همایش ملی بیوانفورماتیک ایران

صفحه اصلی / 4th international edition and 13th Iranian Conference on Bioinformatics

Leveraging Machine Learning Models for Virtual Screening of ZINC Database to Identify JAK1 Inhibitors

نویسندگان :

Negar Abdolmaleki¹ Hamid Mahdiuni²

1- دانشگاه رازی 2- دانشگاه رازی

کلمات کلیدی :

Janus Kinase 1 Inhibitors،Virtual Screening،Machine Learning،MACCS Fingerprint،Random Forest

چکیده :

JAnus Kinase 1 (JAK1) inhibitors have emerged as promising therapeutic agents, playing crucial roles within the Janus kinase-signal transducer and activator of transcription (JAK-STAT) pathway. This pathway is vital for modulating immune responses and regulating inflammation, particularly in autoimmune diseases, inflammatory disorders, and cancers (Lv and Qi, 2024). The current investigation employed various machine learning models such as Support Vector Machine (SVM), XGBoost, and Random Forest (RF) to identify potential JAK1 inhibitors. The model training and validation dataset consisted of 7,374 JAK1 inhibitors, with SMILES (Simplified Molecular Input Line Entry System) strings sourced from ChEMBL (Gaulton and Hersey, 2017), BindingDB (Gilson and Liu, 2016), and PubChem (Kim and Chen, 2019). Each inhibitor was annotated with an activity label 1 for active JAK1 inhibition and 0 for inactive compounds. Input for the machine learning models was generated by processing reference compounds with RDKit, a cheminformatics toolbox, to extract molecular descriptors characterized by MACCS (Molecular ACCess System) fingerprinting (Kong and Huang, 2023).
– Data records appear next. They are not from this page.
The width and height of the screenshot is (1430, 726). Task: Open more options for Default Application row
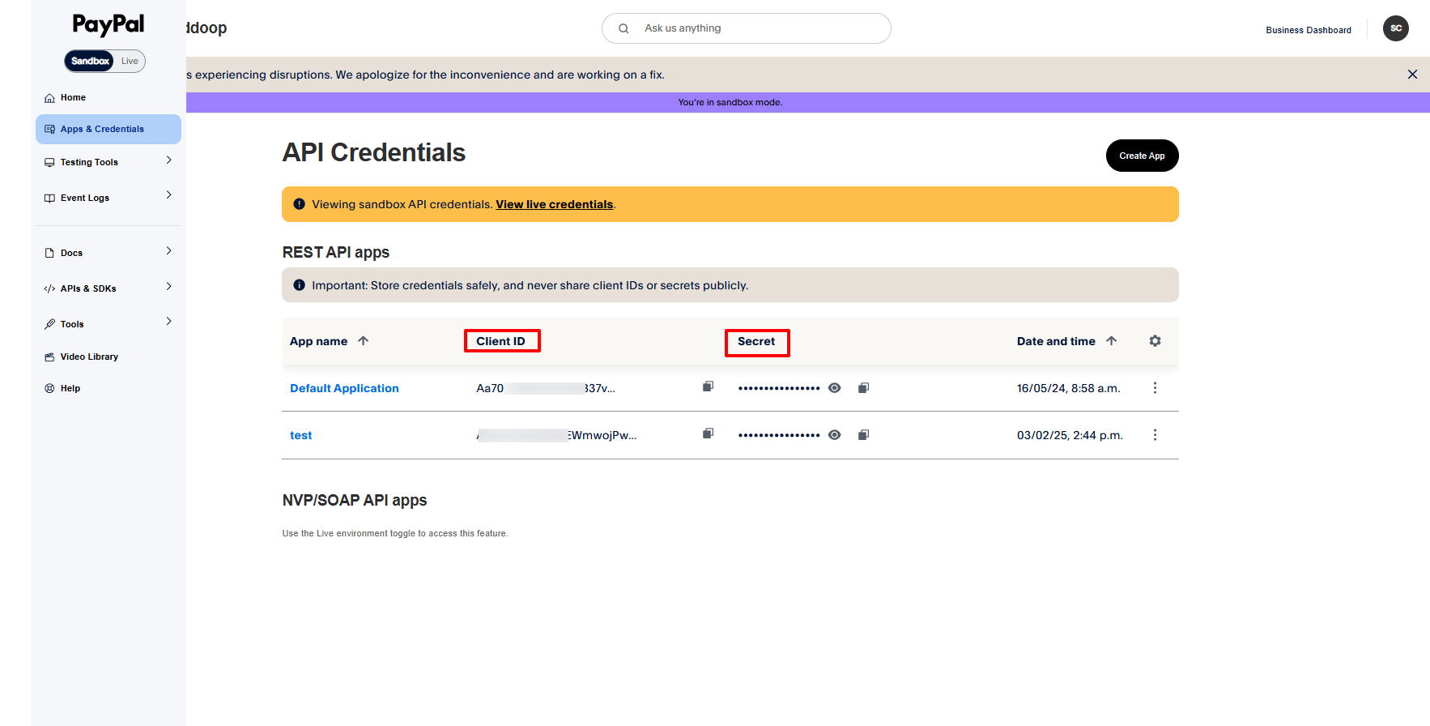[x=1155, y=388]
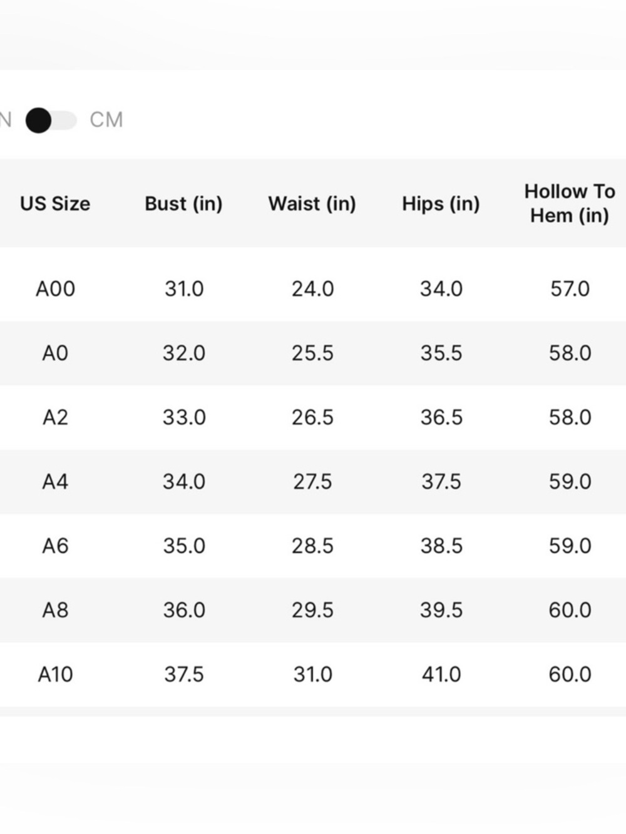
Task: Click the Waist (in) column header
Action: coord(312,203)
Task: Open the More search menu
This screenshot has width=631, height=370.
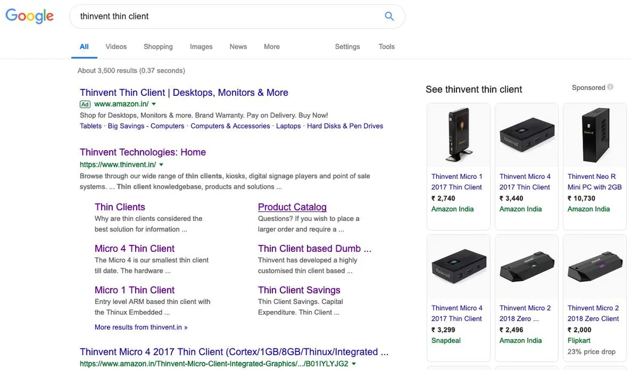Action: (272, 47)
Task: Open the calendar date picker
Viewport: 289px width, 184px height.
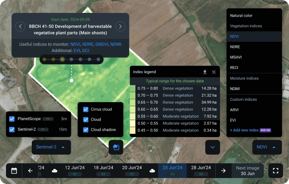Action: pyautogui.click(x=14, y=171)
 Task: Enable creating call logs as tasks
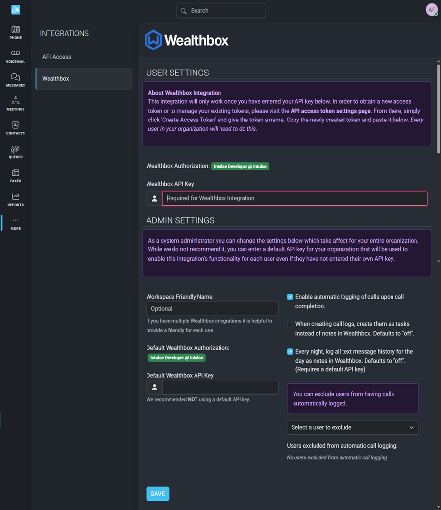pos(290,324)
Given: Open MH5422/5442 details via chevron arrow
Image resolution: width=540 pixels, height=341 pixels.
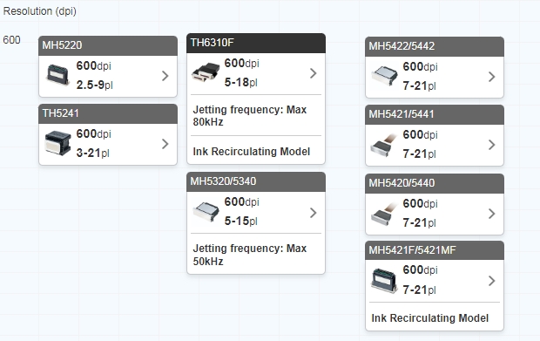Looking at the screenshot, I should click(492, 77).
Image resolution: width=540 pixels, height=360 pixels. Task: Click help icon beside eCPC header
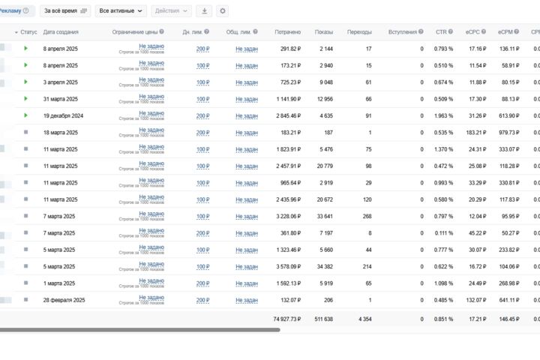pos(484,32)
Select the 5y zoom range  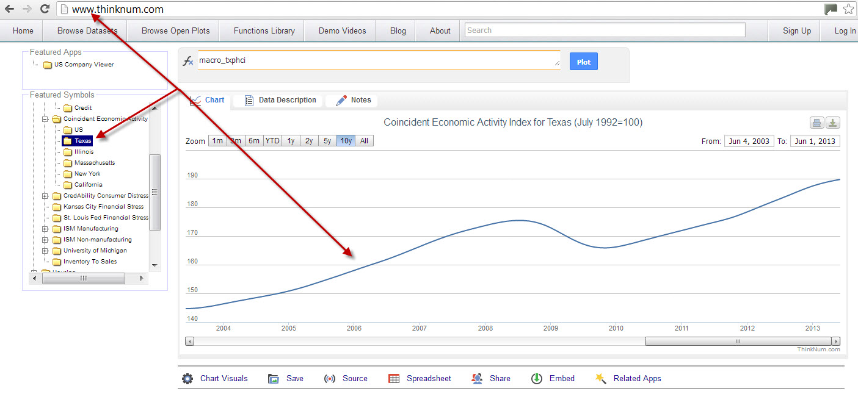point(327,141)
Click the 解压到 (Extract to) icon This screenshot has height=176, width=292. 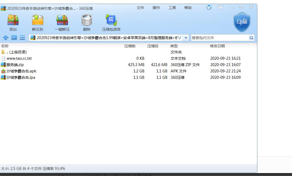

The models’ performance was evaluated using several metrics, including precision, F1 score, recall, specificity, and area under the curve (AUC). The achieved AUC-ROC scores were 0.97 for SVM, 0.981 for XGBoost, and 0.986 for the Random Forest model, demonstrating superior performance across all evaluation criteria. Due to its accuracy and robustness, the RF model was selected for virtual screening of the ZINC database (Sterling and Irwin, 2015.), a comprehensive repository of commercially available compounds. According to the predicted activity scores, the screening process identified several promising candidates as effective JAK1 inhibitors. Our findings emphasize the effectiveness of Random Forest combined with MACCS fingerprinting as a powerful method for the virtual screening of the kinase inhibitors. This approach facilitates the identification of potential JAK1 inhibitors for further experimental validation, potentially accelerating the discovery of new therapeutic agents for immunological and inflammatory diseases while providing insights for developing targeted therapies.